**READING TEXT:**
■ ■ ■
On the way back to Bușteni, we had to drive through the town of Râșnov. Râșnov has a huge fortress on a hill that overlooks the whole town, and there is a huge RASNOV sign (like the Hollywood sign). We decided to walk up the hill to check out the fortress. There is a nice pathway that goes right under the funicular, so we hiked up and made it to the fortress in about 20 minutes. We had great views of Râșnov, and the little towns nearby. It was a clear day, so we really could see for miles! It was quite fun. We didn’t go into the fortress, but we walked around the high walls, and probably halfway around the fortress, before heading back down.
Once we were in the town centre we headed down one of the main streets to get a good view of the hill and fortress from afar. The fortress was definitely more impressive the further you went, it was the only way to see how massive the whole structure is! Râșnov is a cute town, they have a few tourist attractions such as the fortress, Dino park, and a cave. If we had more time it would have been nice to check out the caves, as they are supposedly quite impressive.
Driving the Transfăgărășan Highway was one of the highlights from our time in the Bucegi Mountains. We did a pretty detailed review in our Week in Review: Week 13, but it’s worth talking about again!
It was quite a stretch to do this road from Bușteni, and we probably should have made it an overnight trip. It ended up being a 250 km drive, but that took us 12 hours. Most of the roads are in poor condition, so you drive quite slowly. You also go through a few mountain roads and passes, where you cannot drive too quickly. Then once you get onto the Transfăgărășan Highway, we stopped a bunch of times to admire the amazing views. Along the way you pass a fortress, the Vidrau Dam, and Balea Lake - a beautiful glacial lake. However, the main attraction is driving the road with all of the crazy hairpin turns and serpentine road sections.
The best views are on either side of the tunnel by Balea Lake. If going south to north, on the south side of the tunnel you can see some parts down the mountain pass and a beautiful waterfall. However, the waterfall is really touristy, and there are a few booths set up right by the waterfall. There is also quite a bit of graffiti on the rocks. Both of which make it less than ideal for snapping a nice photograph.
■ ■ ■
**DATA PROVIDED:**
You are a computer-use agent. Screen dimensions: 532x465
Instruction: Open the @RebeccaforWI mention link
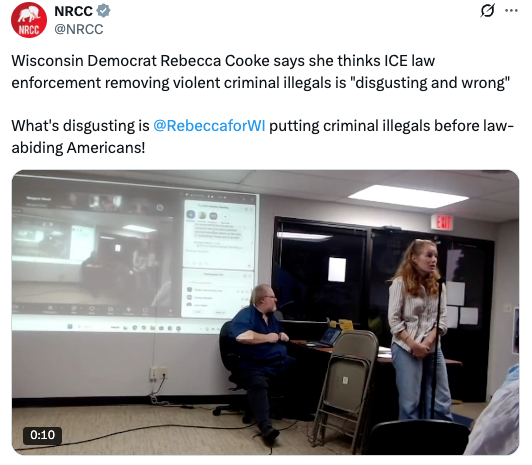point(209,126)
■ ■ ■
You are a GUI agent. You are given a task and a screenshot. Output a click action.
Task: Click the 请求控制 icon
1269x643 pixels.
■ ■ ■
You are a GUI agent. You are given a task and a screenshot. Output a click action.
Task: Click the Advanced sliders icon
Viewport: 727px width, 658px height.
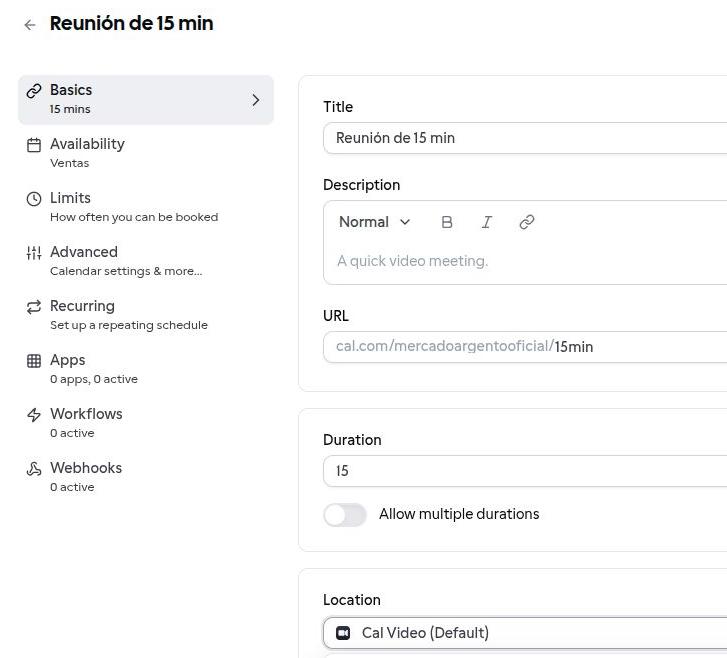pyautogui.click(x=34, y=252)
■ ■ ■
**EXERCISE INSTRUCTIONS:** Continue the travel account of Râșnov and the Transfăgărășan Highway, starting right after its last sentence.

**RESULT OF THE TASK:**
By far the best viewing spot is about 200m - 400m north of the tunnel. Here you can look down the other mountain valley and see the road for a few kilometers. It’s definitely the view we came for! We had to wait about 40 minutes for the heavy fog to pass, but when it did, the views were so crazy! Driving the road was really fun too.
The reason we'd make it an overnight trip is because by the time we got to the end of the highway, it was already getting dark. The roads aren’t in the best shape, so driving in the dark was quite stressful. Also, there are some great hikes and villas in the area, so it would have been great to have a day to explore some trails.
These were some of the activities we did during our stay in Bușteni. It really was the perfect place to plant ourselves as we got to know the area and caught up on some relaxation time. Two weeks was also a great amount of time to get to know the town and the wonderful people in it. Everyone was very friendly and kind, and by the end of our two weeks we felt sad to leave such a wonderful town.
We talked about our amazing Airbnb a few times in our last week in review, but it no doubt made our time in Bușteni very memorable and fantastic. Click HERE to check out the listing, we’d highly recommend it if you are planning a trip in Romania. We cannot stress how perfect Simona’s place was for us to unwind and feel close to nature. We also loved getting to know Simona and her parents, and by the end of our stay it felt like we had become part of the family. Their hospitality and kindness made this Airbnb one of the best we have ever stayed in.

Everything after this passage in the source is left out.